To welcome new transfer student counselor Raphael Okutoro to Castleton, Ouimet invited Okutoro’s family over to the farm for a visit.
“I was surprised to see Moe without a shirt and tie and instead as Moe the farmer,” he said.
He listed off all the animals he noticed on the property including four cows, four turkeys, eight pigs and 20 chickens.
“The family was busy,” Okutoro continued. “Everybody was doing farm work, even the kids.”
Ouimet met his wife, Susan, at an early age – a really early age.
“I met my wife I was 4 years old,” he explained. “We dated in high school. I went to Boston College and she went to Bridgewater State.”
After college, Maurice and Susan married and moved Vermont to start his new job at College of St. Joseph in Rutland.
He started his career in college administration when he was a tour guide during his undergraduate years.
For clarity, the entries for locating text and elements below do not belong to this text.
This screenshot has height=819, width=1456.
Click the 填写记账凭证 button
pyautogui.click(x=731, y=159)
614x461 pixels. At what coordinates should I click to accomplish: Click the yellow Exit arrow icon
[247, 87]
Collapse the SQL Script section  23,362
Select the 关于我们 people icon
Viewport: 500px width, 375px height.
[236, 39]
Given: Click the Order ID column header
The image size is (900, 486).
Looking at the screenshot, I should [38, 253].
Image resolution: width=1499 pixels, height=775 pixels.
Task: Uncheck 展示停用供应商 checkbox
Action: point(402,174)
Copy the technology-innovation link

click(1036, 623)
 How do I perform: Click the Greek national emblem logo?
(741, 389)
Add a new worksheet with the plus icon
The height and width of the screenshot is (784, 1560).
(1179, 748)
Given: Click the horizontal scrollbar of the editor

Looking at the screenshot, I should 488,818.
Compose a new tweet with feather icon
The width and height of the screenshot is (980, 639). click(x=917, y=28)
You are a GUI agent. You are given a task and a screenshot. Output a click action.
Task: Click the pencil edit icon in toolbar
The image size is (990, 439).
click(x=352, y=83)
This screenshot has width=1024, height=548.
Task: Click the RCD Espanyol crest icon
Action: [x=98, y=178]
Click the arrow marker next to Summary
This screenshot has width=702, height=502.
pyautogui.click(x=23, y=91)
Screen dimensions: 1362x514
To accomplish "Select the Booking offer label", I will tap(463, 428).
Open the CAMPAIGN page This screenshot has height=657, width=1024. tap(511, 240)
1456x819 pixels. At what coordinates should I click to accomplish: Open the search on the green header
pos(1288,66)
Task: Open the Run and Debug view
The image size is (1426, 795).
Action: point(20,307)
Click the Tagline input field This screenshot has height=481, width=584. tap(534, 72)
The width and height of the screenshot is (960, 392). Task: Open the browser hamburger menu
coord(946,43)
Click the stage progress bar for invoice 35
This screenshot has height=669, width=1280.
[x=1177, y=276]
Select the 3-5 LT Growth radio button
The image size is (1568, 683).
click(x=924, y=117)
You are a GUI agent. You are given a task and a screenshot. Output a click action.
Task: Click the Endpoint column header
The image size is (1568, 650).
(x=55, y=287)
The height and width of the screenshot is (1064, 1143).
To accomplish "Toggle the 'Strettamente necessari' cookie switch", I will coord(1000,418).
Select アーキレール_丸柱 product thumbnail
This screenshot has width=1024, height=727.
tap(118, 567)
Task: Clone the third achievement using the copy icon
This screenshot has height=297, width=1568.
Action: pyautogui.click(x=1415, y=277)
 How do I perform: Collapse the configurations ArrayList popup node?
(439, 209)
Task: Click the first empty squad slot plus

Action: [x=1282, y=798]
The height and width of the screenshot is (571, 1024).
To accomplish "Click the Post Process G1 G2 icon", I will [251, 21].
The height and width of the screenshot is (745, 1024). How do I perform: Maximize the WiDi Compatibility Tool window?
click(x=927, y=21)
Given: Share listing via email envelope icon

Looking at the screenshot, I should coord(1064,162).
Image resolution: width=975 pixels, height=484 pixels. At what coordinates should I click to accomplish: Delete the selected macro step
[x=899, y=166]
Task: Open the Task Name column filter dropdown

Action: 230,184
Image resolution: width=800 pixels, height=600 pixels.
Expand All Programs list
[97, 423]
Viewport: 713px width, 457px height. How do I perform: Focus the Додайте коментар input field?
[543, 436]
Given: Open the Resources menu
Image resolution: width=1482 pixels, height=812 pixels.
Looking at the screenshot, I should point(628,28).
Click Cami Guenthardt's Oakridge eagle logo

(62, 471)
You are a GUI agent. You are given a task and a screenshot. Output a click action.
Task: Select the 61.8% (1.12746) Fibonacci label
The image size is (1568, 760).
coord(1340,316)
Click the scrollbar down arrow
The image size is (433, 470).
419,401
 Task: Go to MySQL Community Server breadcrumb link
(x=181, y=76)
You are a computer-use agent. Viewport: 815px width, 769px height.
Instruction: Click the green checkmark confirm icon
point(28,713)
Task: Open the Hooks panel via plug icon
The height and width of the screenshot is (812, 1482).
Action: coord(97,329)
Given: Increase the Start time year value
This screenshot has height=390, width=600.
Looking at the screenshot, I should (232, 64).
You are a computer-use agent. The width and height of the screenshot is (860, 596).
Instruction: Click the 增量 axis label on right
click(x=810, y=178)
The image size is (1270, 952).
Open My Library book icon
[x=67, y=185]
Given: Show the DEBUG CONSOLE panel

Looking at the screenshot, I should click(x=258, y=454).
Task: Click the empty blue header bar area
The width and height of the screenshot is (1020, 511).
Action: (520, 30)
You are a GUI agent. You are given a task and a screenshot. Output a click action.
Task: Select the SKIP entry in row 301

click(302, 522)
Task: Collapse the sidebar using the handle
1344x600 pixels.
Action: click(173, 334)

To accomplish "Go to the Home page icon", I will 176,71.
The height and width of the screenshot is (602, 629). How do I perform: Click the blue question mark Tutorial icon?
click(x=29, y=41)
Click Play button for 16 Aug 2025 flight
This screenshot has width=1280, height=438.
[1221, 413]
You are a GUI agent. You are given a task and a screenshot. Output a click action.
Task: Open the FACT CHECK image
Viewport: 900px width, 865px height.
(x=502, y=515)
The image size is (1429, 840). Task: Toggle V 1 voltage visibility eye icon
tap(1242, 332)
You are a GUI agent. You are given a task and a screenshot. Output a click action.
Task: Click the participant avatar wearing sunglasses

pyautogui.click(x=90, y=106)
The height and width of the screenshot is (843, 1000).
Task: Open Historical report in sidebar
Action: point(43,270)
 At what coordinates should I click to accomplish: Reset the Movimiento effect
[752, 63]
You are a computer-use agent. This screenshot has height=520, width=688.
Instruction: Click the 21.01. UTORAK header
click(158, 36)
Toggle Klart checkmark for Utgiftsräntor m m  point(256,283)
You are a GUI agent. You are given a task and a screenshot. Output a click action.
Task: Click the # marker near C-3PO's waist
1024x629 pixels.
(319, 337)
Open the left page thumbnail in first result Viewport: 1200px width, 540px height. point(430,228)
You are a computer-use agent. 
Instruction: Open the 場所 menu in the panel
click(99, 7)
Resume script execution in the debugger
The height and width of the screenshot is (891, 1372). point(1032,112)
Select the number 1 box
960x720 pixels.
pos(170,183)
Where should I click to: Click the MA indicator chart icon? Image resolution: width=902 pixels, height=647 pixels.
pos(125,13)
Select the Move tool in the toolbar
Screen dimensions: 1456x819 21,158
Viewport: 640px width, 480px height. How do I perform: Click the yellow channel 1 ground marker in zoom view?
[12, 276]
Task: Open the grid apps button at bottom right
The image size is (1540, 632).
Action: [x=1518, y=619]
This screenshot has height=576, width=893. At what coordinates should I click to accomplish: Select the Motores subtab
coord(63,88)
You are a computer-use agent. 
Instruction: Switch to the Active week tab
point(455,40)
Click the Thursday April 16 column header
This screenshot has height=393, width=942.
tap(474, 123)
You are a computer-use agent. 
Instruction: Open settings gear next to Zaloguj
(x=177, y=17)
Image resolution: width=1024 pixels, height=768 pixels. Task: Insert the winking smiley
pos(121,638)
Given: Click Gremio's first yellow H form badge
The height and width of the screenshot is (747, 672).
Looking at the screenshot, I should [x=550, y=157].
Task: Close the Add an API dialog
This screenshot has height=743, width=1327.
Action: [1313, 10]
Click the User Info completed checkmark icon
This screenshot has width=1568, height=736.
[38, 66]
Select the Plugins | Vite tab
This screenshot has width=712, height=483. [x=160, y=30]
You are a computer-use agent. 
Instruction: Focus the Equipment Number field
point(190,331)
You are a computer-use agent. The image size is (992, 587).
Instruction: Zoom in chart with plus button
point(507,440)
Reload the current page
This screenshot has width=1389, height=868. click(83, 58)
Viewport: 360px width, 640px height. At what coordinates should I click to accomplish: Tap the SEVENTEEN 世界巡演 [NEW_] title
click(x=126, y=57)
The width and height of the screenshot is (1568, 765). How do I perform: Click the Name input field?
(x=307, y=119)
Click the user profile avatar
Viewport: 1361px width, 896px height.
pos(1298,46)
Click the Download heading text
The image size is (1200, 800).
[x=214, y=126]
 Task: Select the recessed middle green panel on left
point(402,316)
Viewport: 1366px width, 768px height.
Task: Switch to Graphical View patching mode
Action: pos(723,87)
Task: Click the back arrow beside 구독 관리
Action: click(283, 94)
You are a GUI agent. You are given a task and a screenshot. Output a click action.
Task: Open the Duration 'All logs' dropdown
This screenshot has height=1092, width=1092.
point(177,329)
“My first job was being a telecounselor for a college in Boston,” he said.
When working for College of St. Joseph’s, Ouimet noticed Castleton State College. He wanted to work for Castleton and jumped at the opportunity when the admissions office needed a counselor in 2002. Ouimet was promoted to the director of admission the next year and became dean of enrollment in 2007.
Although his career is thriving, Ouimet gives the impression that his greatest accomplishment is his family. His wife, two sons and daughter work hard on the farm and live almost completely off the land.
“If you look in my fridge, you won’t find anything store-bought,” Ouimet said proudly.
To some, Ouimet is almost too good of a person. Weizalis commented that “his closet is clean” when kiddingly asked if there may be any hidden skeletons we don’t know about.
By all accounts, Ouimet turns out to be a family friendly guy who loves his farm. The only dirt this dean has is between his fingers and on his pants when he’s tending his garden.